Problem to solve:
Only the lines from the beginning of the data through the one with "This screenshot has width=660, height=453." belong in the answer, each retyped exactly, with pictures left out.

============

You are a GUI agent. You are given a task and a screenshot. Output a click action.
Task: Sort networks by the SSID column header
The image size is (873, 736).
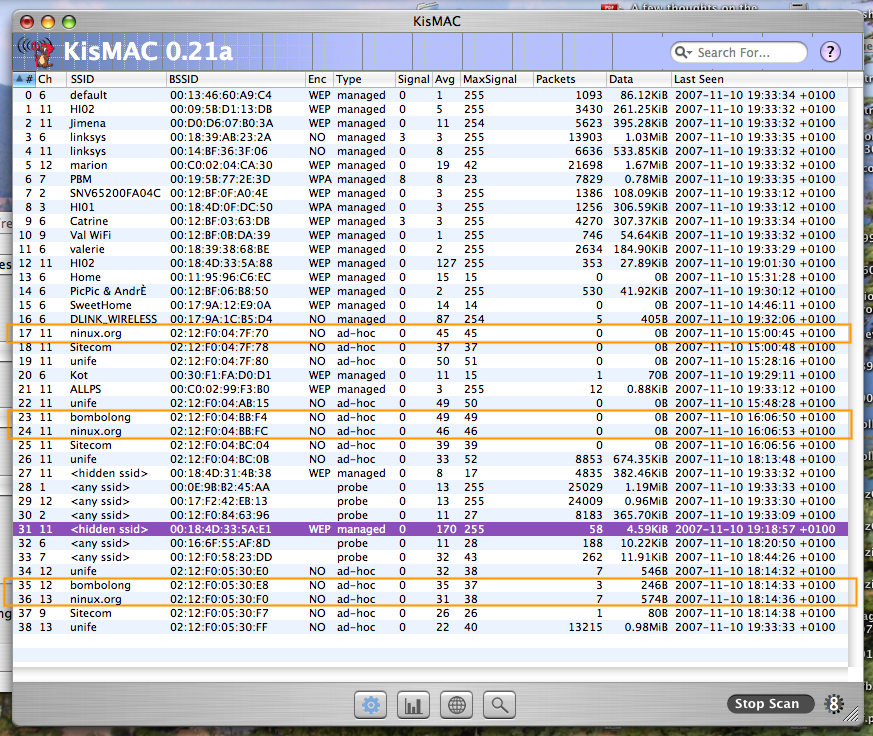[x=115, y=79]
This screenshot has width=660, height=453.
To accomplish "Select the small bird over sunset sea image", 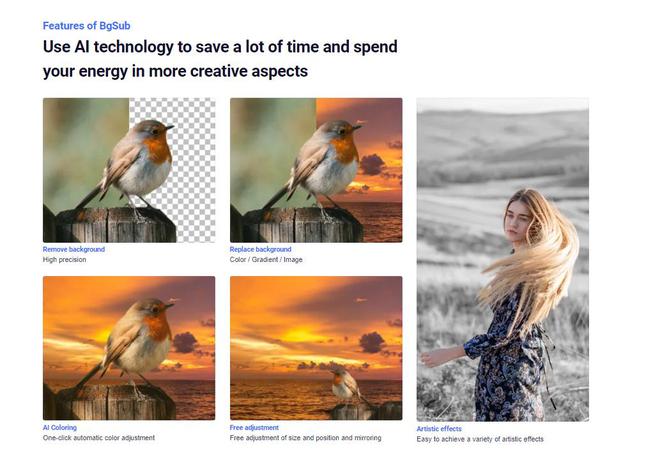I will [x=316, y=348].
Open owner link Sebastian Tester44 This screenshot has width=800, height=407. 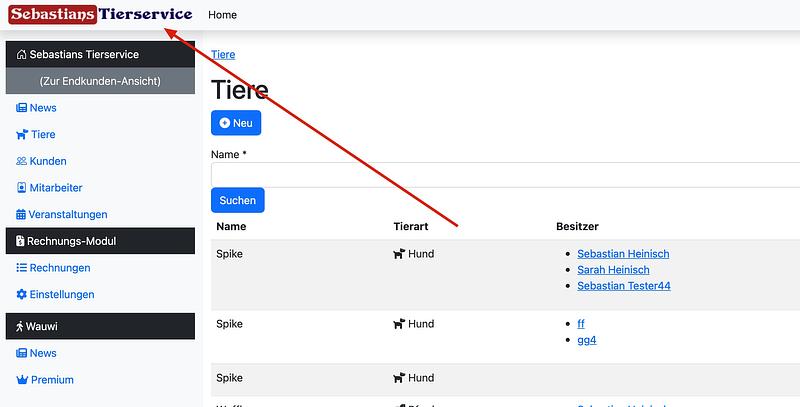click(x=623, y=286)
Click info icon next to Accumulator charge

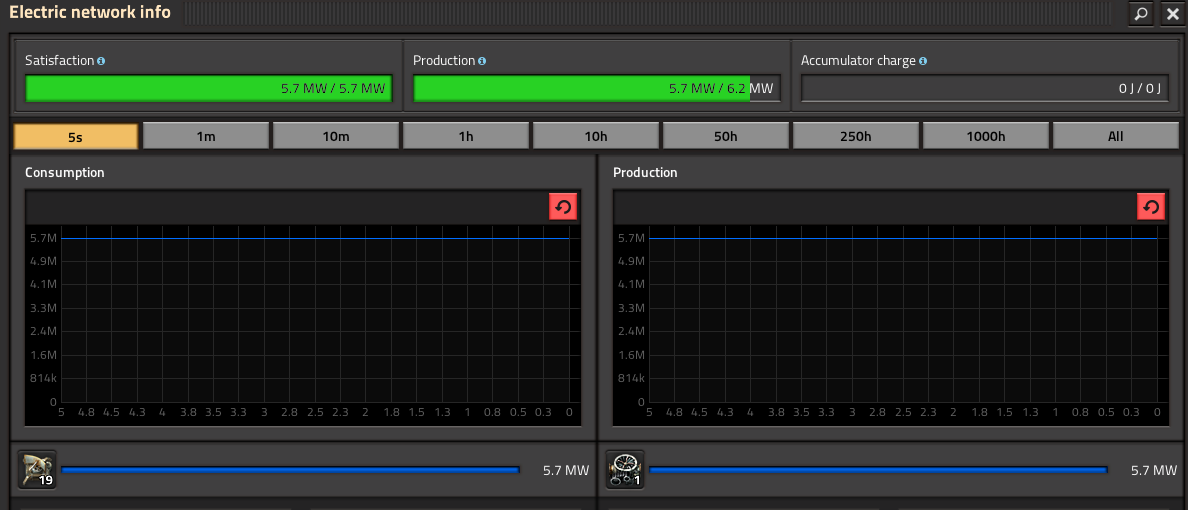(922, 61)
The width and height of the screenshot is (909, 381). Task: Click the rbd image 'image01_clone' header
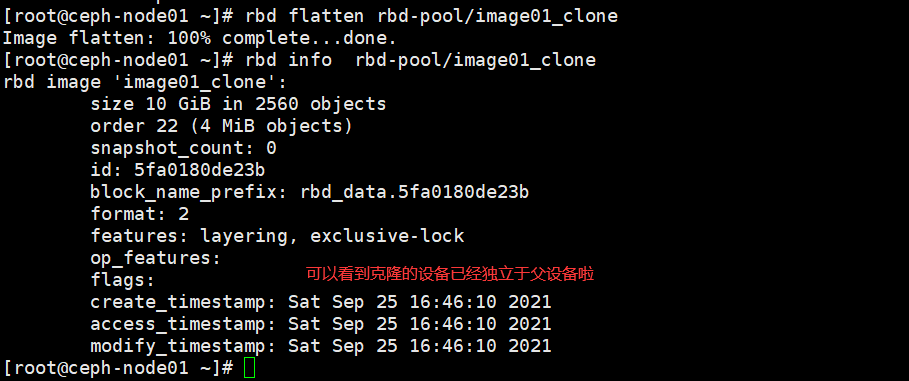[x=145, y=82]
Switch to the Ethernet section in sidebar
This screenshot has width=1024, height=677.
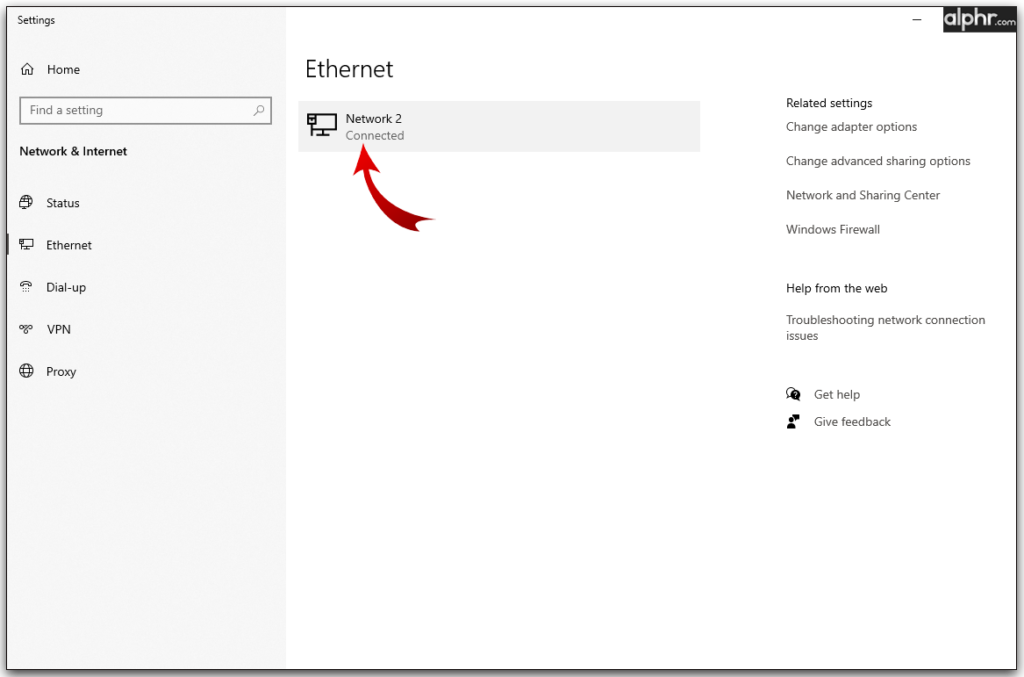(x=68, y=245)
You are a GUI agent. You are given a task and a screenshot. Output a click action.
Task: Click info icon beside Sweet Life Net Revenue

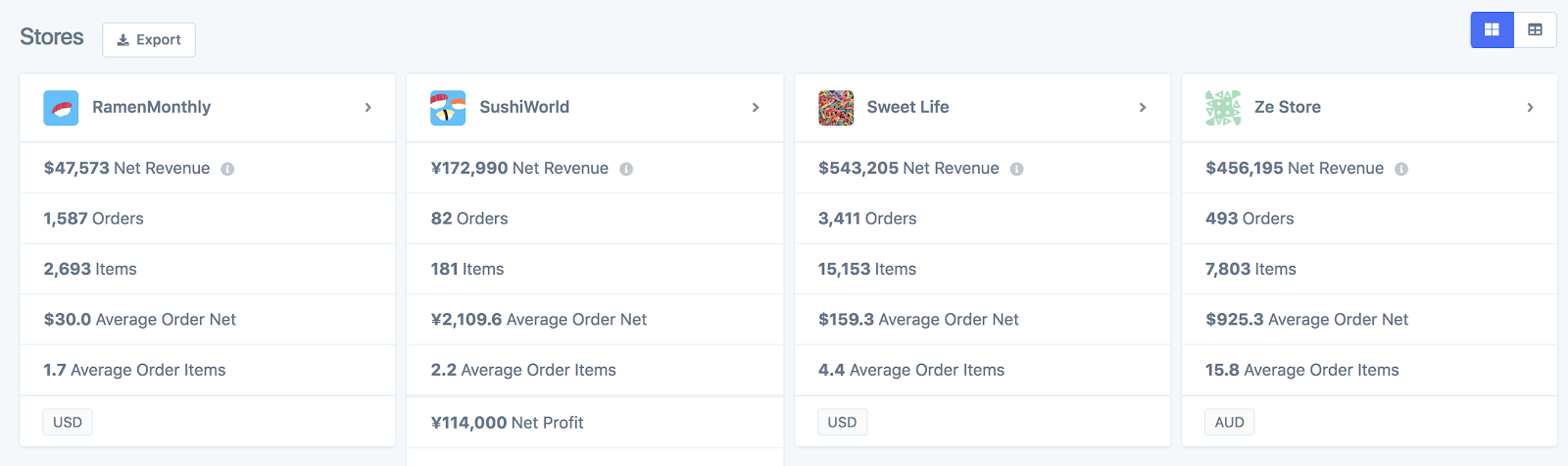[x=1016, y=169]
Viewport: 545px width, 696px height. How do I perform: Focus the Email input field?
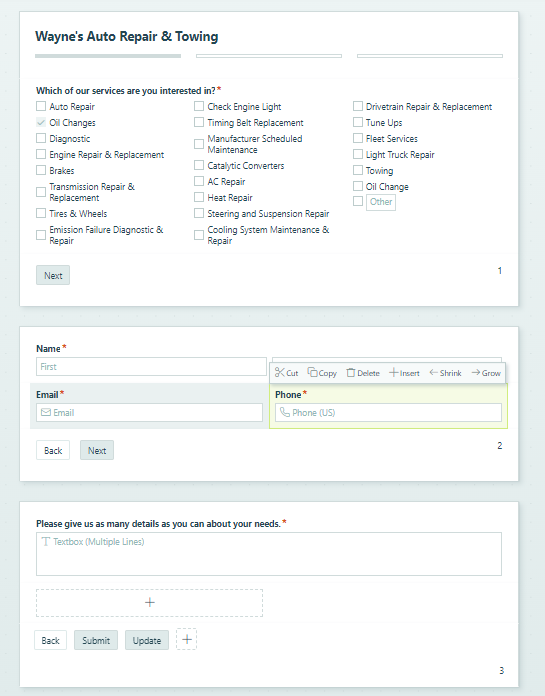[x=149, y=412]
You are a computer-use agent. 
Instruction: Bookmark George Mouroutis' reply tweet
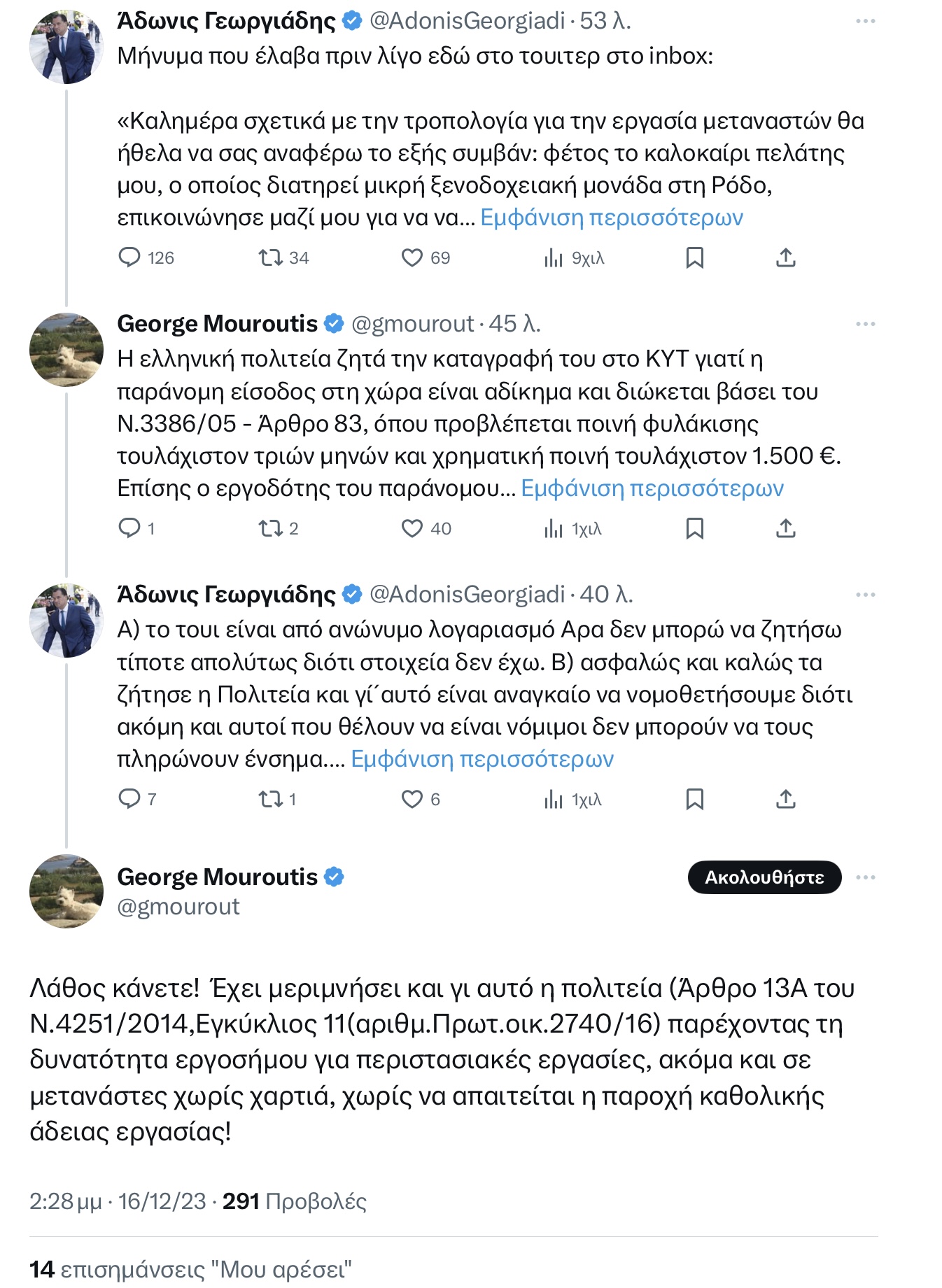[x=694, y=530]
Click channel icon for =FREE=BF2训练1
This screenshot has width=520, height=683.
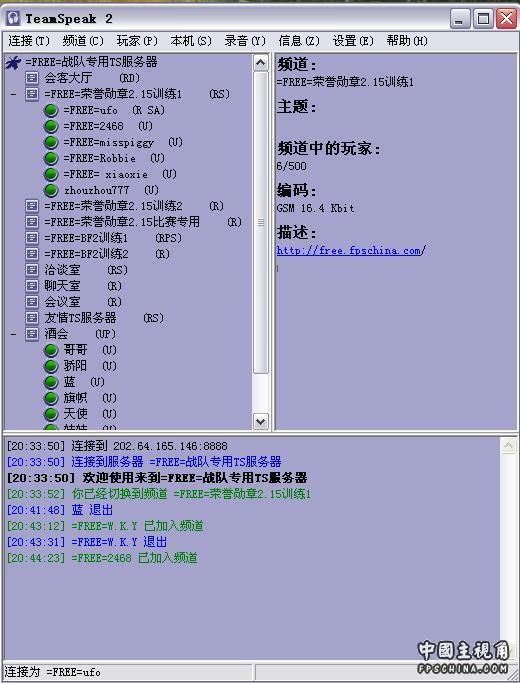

============

Your solution:
You are a GUI agent. You are given a task and a screenshot. Output a click action.
Task: Sort networks by the SSID column header
The image size is (873, 736).
[x=115, y=79]
This screenshot has width=660, height=453.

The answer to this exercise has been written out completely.